One of the key market themes early in the COVID-19 crisis has been the panic-like demand for US dollars, leading to USD strength and a significant USD funding premium. Subsequently, central banks around the world have taken extraordinary steps to ease these funding pressures to fund the largest USD liquidity demand since the Great Financial Crisis. The easing of funding stress can be seen in the recovery of safe haven assets (USD, JPY, CHF, US Treasuries and gold) that we affected by indiscriminate USD liquidity demands. However, while there has been a noticeable pull back in these safe haven assets, we caution against extrapolating recent moves into long term USD weakness. Near term, month end/quarter end should bring strong USD buying. Longer term, the easing of funding stress should shift market focus back to economic fundamentals that support USD strength. Heading into the COVID-19 outbreak, the US economy was relatively stronger than the rest of the world and will receive support from the large fiscal and monetary stimulus unleashed by Congress and the Fed. Conversely, Europe is likely to struggle due to widespread lockdowns and limited fiscal and monetary space to provide support. In Asia, the postponement of the Olympic Games just adds to the headwinds facing Japan. More broadly, the impact on emerging markets will likely be differentiated by factors such as each country’s relative dependence on global trade, tourism, oil and the quality of the healthcare system as well as other economic fragilities and policy space to deliver support. While it is possible to see further USD weakness, in the near term, as indiscriminate USD liquidity abates, I ultimately expect the USD to remain strong against most currencies due to the USD safe haven reserve status and the US economy’s growth outperformance. | |
HERE ARE THE KEY NEWS STORIES FROM OVERNIGHT: | |
- The White House and congressional Democrats appear to be moving closer to further stimulus. House Speaker Pelosi and her party are currently assessing what might be needed in the next package of stimulus. Republicans have also expressed support for additional measures but with both sides differing of what these measures should be.

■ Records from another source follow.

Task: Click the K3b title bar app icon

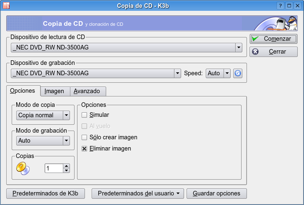Action: pos(6,6)
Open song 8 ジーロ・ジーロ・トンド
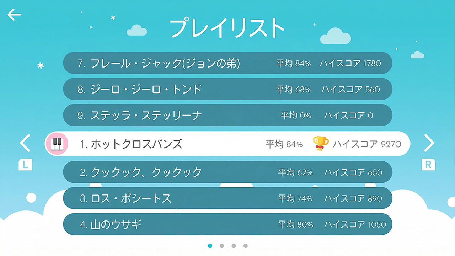The width and height of the screenshot is (455, 256). tap(228, 89)
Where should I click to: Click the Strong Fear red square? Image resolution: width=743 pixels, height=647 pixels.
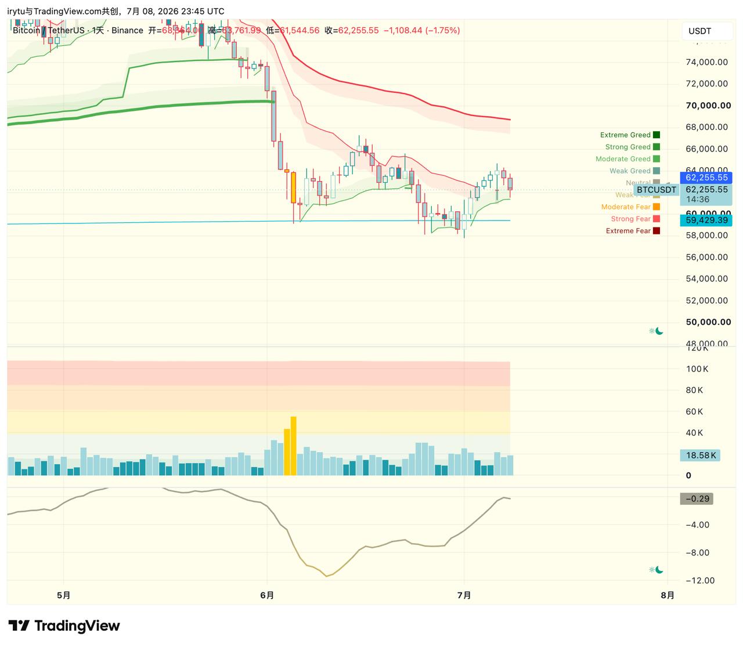pyautogui.click(x=657, y=219)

- Crude oil has recovered from the 18-year low it hit yesterday as signs of an end to China’s economic contraction emerged yesterday through PMI figures that easily beat consensus and spiked up sharply from the prior reading. These reports support the view that China’s economy has moved past its lows. With lockdowns gradually being lifted, economic activity should continue to recover but much uncertainty still remains. Additionally, Trump and Putin had a call yesterday on oil production. It is possible that a rollback in US sanctions could be the catalyst to get Russia back to the OPEC negotiating table.
- Virus data remains mixed. Overnight, Italy reported its lowest number of cases in nearly 2 weeks and the WHO has indicated that is sees signs of stabilization and that the peak could be approaching. However, the virus is now hitting Spain hard.

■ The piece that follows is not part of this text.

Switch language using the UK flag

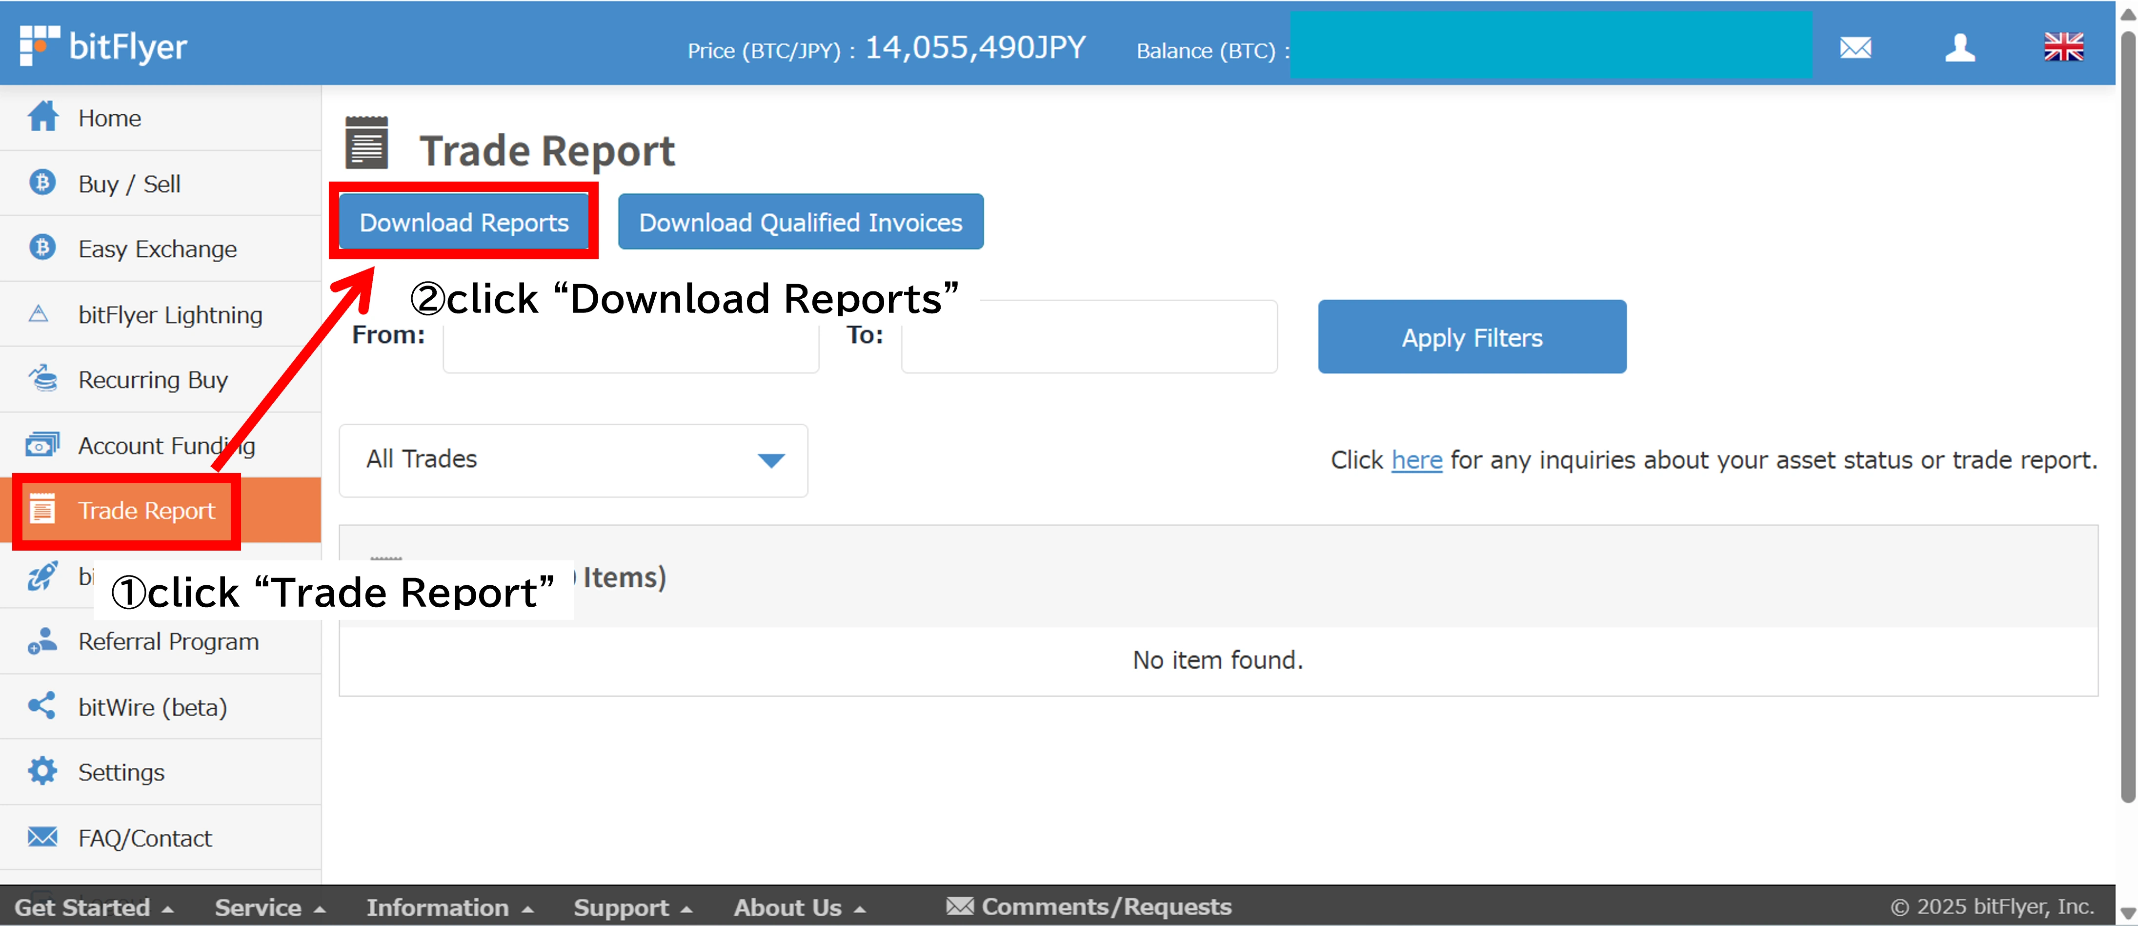coord(2066,47)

- Germany reported better-than-expected unemployment data with unemployment rising only 1K against expectations for a 25K increase.
- The Japanese government has proposed a stimulus package worth around 60 trillion yen (~$555 billion). While there is still some uncertainty around the ultimate amount, if passed, this will be the largest stimulus package in Japanese history.
- Canada’s January GDP missed estimates, rising 0.1% against expectations for a 0.2% increase. However, this data point has been ignored as much has changed since January. Tomorrow’s manufacturing PMI print should be much more important.